** Supplied records **

======

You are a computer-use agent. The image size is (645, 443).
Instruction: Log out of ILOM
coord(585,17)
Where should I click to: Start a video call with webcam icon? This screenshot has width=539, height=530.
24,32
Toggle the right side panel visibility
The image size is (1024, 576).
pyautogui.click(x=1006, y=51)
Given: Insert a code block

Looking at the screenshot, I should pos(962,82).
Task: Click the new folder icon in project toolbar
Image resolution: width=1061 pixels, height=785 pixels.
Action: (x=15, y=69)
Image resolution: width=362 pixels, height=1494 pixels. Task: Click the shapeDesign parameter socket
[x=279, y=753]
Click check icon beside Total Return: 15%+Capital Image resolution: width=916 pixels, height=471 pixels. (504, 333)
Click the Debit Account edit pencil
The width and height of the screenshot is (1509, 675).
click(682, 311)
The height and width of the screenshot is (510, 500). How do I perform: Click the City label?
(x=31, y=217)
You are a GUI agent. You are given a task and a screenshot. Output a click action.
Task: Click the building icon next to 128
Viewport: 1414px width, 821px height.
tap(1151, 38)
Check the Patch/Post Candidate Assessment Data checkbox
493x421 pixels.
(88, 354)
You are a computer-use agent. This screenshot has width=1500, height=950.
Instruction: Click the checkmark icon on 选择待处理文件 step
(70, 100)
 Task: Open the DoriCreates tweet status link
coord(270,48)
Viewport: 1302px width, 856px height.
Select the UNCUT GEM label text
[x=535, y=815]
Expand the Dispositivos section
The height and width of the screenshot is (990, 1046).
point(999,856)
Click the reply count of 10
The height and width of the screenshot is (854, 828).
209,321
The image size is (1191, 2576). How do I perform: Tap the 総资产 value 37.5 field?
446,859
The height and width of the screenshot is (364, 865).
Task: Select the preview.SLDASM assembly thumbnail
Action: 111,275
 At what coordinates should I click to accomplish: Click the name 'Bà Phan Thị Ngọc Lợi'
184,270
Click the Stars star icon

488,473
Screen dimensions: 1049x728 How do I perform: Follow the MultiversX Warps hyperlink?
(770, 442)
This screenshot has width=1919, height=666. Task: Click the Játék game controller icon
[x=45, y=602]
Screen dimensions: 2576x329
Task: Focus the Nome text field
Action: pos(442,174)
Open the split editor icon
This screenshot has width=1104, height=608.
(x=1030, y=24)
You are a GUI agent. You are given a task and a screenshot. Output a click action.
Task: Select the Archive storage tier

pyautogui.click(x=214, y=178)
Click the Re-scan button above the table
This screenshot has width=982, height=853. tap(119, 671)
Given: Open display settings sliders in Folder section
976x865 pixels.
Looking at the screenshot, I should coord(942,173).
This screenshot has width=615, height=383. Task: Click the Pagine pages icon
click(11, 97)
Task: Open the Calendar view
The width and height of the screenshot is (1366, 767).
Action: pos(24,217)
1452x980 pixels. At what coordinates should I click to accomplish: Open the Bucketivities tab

======

** Required action **
Report every line of the preceding listing where the string "section" occurs.

** Exercise result **
Expand the Dispositivos section
Given: Open display settings sliders in Folder section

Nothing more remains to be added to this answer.